## Quoted text

-.-.-

From Festschrift for Carol Greenhouse
Heath Pearson

between the spot and the barber shop. Heath Pearson.
“art is the critical alternative to the discourse of solutions”
carol greenhouse, the paradox of relevance
Track A – The Clown
By the time jazz bassist Charles Mingus concludes “Haitian Fight Song,” the first track on his second masterpiece, The Clown (1957), the results are unclear. What part of the fight have we just witnessed? How should we feel about it? Is it a rallying cry, a celebration, a prescription? Where do we go from here? The twelve-minute song begins with Mingus finger-plucking his bass—emotion-filled, sporadic, and immanent—and ends with him quietly playing out the final notes using his bow. The musical journey in-between is a twisted odyssey of rises and falls, defeats and victories, control and chaos, escapes down dimly lit alleyways only to enter all-out battles in brightly lit streets. Its movement spins the head and races the heart. It brings about shortness of breath. It feels like fleeing under night’s cover until lungs explode, before suddenly clasping hands over mouth to keep gasping lungs silent, hiding with bated breath as the owner’s soldiers make rounds.
The album’s liner notes, written by Mingus, offer a window: “Haitian Fight Song, to begin with, could just as well be called Afro-American Fight Song … My solo in it is a deeply concentrated one. I can’t play it right unless I’m thinking about prejudice and hate and persecution, and how unfair it is. There’s sadness and cries in it, but also determination. And it usually ends with my feeling: ‘I told them! I hope somebody heard me.’”
But what is it he wants the listener to hear?

-.-.-

## Available data
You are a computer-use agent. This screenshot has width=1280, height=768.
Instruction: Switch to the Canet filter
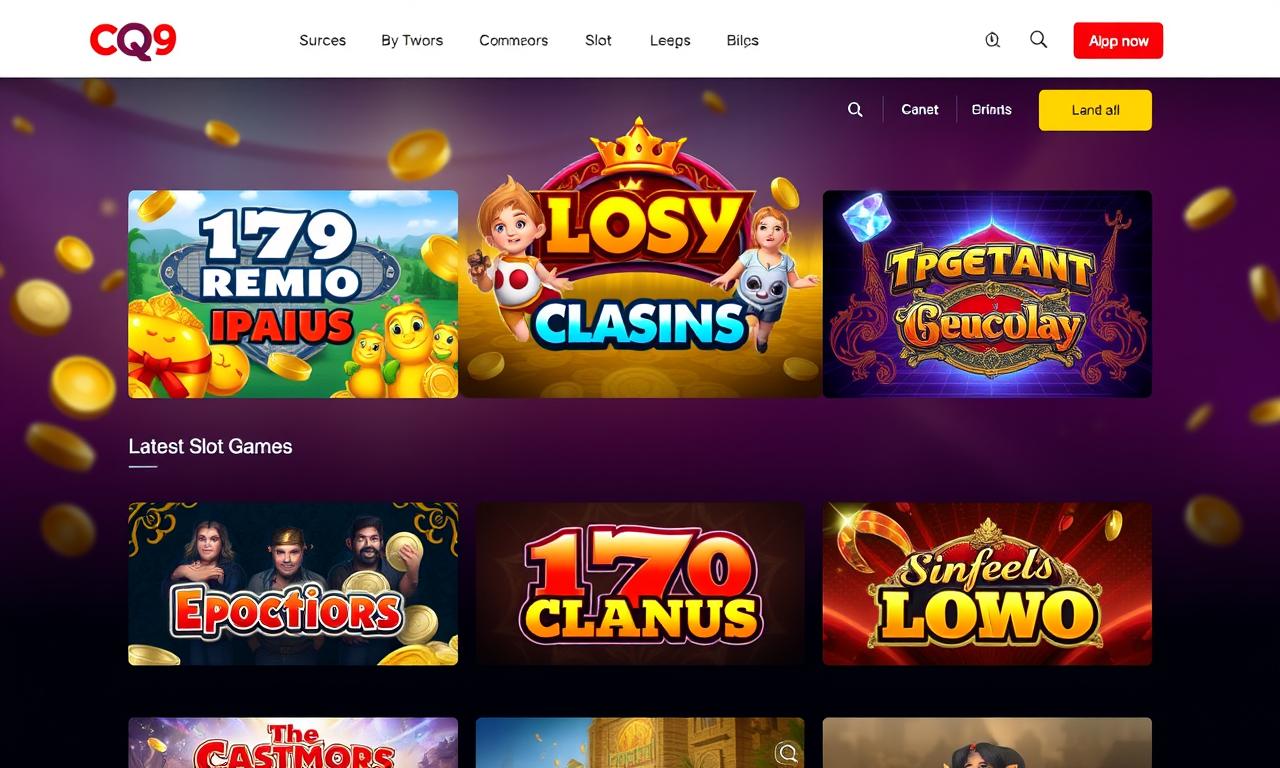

-.-.-

Reproduce everything in the Mingus essay from "The album’s liner" down to "listener to hear?". Work only from the Mingus essay, not from the data.

## Final result
The album’s liner notes, written by Mingus, offer a window: “Haitian Fight Song, to begin with, could just as well be called Afro-American Fight Song … My solo in it is a deeply concentrated one. I can’t play it right unless I’m thinking about prejudice and hate and persecution, and how unfair it is. There’s sadness and cries in it, but also determination. And it usually ends with my feeling: ‘I told them! I hope somebody heard me.’”
But what is it he wants the listener to hear?